▶ Problem requirements: Word for word, restate the lines from the start of the data below through the line containing "147x146 pixels.".
-------- Dataset
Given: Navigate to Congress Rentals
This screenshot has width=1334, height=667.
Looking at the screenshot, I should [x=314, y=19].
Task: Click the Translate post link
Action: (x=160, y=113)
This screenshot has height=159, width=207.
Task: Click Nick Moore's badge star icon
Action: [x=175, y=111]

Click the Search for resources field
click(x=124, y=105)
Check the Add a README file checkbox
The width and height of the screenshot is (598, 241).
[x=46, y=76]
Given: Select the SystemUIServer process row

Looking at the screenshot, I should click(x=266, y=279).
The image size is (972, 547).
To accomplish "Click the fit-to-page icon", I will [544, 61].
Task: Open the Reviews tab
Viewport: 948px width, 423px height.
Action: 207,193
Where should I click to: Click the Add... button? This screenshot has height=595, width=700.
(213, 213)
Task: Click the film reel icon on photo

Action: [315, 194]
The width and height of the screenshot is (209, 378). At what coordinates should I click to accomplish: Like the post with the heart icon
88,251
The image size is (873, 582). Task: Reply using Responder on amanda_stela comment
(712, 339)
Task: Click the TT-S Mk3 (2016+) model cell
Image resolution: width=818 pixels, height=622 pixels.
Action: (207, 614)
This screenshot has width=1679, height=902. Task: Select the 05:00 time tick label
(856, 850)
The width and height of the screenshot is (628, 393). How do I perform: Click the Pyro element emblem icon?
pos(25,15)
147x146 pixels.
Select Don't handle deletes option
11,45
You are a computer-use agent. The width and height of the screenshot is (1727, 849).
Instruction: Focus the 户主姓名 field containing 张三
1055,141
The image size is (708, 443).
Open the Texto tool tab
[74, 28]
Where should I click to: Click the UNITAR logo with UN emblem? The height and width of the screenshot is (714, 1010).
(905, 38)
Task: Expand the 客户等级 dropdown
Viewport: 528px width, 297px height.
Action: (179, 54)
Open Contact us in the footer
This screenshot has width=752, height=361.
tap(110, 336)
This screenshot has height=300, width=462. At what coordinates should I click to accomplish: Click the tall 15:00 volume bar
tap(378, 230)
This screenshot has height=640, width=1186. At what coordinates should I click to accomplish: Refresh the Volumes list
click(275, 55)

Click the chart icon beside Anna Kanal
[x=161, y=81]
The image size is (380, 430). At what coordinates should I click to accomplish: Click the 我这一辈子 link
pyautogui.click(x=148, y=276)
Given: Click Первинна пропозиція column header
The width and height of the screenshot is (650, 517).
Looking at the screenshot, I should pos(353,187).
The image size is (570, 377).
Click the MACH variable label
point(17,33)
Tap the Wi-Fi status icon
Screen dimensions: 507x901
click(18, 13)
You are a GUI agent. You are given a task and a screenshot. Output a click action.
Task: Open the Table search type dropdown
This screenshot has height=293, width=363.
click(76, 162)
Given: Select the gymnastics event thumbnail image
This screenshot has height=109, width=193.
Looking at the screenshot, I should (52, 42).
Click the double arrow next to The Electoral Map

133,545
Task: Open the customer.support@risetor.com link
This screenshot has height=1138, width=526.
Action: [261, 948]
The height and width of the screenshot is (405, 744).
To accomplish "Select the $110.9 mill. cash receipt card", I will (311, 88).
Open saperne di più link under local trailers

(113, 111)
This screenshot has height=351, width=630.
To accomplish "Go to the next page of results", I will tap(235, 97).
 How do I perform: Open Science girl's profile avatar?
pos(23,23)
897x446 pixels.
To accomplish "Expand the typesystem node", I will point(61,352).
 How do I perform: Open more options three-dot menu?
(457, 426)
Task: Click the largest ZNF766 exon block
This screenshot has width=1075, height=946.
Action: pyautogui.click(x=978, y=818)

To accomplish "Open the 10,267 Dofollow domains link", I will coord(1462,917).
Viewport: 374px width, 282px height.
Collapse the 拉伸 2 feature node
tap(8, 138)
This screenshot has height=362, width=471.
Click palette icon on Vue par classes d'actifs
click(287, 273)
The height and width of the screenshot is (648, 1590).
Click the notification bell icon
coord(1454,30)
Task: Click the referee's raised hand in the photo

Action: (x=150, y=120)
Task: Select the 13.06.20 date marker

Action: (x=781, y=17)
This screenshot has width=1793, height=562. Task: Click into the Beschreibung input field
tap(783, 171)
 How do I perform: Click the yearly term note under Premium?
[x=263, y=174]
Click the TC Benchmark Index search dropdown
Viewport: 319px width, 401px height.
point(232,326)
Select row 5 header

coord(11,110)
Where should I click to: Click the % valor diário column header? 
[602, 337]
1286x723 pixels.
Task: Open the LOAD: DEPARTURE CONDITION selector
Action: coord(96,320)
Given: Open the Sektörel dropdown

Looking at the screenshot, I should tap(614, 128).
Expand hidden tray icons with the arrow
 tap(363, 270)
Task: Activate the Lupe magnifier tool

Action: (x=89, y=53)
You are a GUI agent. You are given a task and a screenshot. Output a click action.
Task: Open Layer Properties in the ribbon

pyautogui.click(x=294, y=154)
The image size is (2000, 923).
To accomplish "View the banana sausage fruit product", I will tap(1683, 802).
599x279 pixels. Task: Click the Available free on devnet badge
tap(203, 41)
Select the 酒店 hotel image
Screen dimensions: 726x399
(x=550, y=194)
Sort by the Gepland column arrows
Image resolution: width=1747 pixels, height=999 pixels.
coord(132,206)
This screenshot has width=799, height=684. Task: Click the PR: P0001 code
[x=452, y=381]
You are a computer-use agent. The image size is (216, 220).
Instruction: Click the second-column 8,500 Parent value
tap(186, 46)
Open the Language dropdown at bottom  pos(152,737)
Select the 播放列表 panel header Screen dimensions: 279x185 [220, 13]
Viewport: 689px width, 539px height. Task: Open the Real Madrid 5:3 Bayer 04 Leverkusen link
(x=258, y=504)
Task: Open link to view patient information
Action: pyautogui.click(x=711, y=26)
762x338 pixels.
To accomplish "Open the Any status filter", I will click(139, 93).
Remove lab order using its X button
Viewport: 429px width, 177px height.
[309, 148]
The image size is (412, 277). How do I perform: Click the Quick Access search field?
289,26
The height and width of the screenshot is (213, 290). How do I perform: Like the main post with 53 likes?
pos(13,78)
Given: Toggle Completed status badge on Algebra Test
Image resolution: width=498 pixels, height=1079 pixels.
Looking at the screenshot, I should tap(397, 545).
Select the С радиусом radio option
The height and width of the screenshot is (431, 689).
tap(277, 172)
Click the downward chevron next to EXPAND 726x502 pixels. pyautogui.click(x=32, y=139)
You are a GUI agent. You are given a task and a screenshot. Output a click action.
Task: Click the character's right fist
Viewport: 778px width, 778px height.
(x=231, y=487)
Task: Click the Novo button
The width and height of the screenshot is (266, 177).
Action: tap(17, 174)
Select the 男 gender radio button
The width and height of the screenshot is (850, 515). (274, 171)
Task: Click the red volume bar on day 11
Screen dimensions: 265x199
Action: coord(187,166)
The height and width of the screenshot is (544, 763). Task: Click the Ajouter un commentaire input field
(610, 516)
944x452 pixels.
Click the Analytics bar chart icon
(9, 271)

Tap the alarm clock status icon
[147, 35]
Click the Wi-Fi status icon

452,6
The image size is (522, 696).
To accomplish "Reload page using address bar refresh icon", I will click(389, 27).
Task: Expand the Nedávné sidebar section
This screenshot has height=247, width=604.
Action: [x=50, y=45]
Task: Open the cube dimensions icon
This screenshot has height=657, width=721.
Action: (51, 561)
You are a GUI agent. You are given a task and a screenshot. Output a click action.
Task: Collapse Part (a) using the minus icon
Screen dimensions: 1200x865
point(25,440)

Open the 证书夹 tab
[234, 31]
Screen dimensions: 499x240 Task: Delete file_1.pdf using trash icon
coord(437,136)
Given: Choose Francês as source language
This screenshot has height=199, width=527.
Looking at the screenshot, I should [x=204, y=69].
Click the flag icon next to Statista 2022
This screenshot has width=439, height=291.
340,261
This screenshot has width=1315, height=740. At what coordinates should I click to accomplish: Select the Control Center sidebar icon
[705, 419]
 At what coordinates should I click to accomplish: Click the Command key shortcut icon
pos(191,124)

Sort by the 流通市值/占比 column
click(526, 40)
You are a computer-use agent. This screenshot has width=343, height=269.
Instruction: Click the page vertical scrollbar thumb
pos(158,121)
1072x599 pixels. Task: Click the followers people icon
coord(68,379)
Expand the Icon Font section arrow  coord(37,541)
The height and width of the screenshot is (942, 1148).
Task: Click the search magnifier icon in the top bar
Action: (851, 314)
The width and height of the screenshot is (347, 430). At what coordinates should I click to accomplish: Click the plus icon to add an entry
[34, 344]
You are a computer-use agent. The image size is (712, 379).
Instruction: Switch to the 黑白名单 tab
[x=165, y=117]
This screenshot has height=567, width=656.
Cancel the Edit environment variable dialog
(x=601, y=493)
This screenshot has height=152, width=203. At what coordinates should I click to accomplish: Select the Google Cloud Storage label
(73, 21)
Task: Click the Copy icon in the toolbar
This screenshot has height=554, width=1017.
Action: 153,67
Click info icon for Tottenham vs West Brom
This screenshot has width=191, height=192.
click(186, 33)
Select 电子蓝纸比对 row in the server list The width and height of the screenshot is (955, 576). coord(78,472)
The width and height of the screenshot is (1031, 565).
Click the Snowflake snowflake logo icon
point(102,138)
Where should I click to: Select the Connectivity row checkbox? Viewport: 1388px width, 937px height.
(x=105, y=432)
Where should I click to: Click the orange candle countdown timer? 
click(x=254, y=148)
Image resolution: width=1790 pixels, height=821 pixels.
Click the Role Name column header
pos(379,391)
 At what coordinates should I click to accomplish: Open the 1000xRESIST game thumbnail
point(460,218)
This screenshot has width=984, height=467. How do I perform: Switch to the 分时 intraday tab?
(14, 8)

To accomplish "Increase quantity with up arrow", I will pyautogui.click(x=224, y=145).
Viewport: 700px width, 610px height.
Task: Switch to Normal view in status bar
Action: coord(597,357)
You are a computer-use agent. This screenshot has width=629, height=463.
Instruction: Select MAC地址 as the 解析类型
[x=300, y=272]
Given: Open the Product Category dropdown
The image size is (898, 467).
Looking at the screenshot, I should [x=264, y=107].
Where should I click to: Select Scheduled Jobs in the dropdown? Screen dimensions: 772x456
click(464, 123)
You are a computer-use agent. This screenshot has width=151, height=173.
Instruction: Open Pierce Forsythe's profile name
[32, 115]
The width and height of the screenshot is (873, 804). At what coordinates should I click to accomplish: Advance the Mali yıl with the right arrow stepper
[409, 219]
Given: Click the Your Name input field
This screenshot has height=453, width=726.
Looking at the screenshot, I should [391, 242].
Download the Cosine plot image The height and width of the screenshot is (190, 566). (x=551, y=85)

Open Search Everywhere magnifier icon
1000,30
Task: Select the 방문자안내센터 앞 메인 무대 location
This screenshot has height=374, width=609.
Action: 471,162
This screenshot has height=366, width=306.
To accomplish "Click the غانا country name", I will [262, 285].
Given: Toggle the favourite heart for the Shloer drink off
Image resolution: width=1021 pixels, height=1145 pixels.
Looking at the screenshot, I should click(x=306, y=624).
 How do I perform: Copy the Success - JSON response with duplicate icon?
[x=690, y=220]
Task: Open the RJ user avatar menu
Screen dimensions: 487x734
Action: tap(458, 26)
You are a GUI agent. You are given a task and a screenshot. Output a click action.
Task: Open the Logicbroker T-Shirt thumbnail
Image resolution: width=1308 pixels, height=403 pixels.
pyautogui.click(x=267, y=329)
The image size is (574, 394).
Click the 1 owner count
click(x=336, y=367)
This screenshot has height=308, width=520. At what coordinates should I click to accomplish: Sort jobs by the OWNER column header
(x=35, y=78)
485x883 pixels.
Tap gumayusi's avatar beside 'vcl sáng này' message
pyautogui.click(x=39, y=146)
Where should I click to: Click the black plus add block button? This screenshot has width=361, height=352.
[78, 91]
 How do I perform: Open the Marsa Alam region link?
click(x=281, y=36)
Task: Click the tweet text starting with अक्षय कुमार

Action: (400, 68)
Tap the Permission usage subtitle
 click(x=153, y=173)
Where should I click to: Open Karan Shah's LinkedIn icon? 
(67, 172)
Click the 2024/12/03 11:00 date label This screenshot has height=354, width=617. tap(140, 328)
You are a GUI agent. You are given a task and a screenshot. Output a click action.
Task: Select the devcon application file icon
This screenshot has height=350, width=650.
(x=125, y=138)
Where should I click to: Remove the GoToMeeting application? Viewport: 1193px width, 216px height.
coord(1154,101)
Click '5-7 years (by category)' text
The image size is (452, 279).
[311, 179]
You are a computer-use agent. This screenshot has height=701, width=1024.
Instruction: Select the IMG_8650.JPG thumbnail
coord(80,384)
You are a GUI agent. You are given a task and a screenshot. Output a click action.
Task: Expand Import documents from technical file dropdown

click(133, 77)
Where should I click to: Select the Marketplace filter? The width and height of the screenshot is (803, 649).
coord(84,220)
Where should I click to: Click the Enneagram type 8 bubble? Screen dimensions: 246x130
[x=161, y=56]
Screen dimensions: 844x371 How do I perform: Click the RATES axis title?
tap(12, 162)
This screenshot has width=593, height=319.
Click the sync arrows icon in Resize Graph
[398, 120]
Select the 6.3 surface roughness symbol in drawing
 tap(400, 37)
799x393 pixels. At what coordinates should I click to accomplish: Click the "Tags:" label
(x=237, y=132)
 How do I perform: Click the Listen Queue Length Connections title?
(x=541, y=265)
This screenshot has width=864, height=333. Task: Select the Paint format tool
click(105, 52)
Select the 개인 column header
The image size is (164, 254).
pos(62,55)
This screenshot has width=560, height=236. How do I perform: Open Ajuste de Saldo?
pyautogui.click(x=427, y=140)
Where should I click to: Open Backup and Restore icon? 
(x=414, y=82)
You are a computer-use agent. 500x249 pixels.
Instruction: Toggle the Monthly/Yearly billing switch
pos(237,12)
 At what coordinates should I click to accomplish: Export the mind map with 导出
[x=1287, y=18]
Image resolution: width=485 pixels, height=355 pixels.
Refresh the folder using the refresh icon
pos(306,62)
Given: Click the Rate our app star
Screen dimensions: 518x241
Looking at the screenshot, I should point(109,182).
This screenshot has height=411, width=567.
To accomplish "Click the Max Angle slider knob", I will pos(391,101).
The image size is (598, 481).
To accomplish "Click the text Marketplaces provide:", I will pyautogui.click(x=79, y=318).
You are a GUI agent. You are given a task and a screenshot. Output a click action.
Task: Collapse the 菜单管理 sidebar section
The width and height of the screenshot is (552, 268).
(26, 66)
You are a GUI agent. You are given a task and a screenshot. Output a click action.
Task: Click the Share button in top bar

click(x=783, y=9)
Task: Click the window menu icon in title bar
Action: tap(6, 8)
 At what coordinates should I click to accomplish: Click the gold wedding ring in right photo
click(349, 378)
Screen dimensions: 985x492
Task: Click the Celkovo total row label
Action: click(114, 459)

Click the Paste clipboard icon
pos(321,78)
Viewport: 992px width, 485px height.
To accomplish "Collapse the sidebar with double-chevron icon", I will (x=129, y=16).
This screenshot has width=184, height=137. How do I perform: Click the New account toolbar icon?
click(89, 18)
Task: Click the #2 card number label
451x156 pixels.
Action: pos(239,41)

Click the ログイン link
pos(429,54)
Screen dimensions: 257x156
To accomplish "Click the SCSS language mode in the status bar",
----------------
▶ Finished exercise:
Given: Navigate to Congress Rentals
This screenshot has width=1334, height=667.
Looking at the screenshot, I should [x=314, y=19].
Task: Click the Translate post link
Action: (x=160, y=113)
This screenshot has height=159, width=207.
Task: Click Nick Moore's badge star icon
Action: [x=175, y=111]

Click the Search for resources field
click(x=124, y=105)
Check the Add a README file checkbox
The width and height of the screenshot is (598, 241).
[x=46, y=76]
Given: Select the SystemUIServer process row

Looking at the screenshot, I should click(x=266, y=279).
The image size is (972, 547).
To accomplish "Click the fit-to-page icon", I will [544, 61].
Task: Open the Reviews tab
Viewport: 948px width, 423px height.
Action: 207,193
Where should I click to: Click the Add... button? This screenshot has height=595, width=700.
(213, 213)
Task: Click the film reel icon on photo

Action: [315, 194]
The width and height of the screenshot is (209, 378). At what coordinates should I click to accomplish: Like the post with the heart icon
88,251
The image size is (873, 582). Task: Reply using Responder on amanda_stela comment
(712, 339)
Task: Click the TT-S Mk3 (2016+) model cell
Image resolution: width=818 pixels, height=622 pixels.
Action: (207, 614)
This screenshot has width=1679, height=902. Task: Select the 05:00 time tick label
(856, 850)
The width and height of the screenshot is (628, 393). How do I perform: Click the Pyro element emblem icon?
pos(25,15)
147x146 pixels.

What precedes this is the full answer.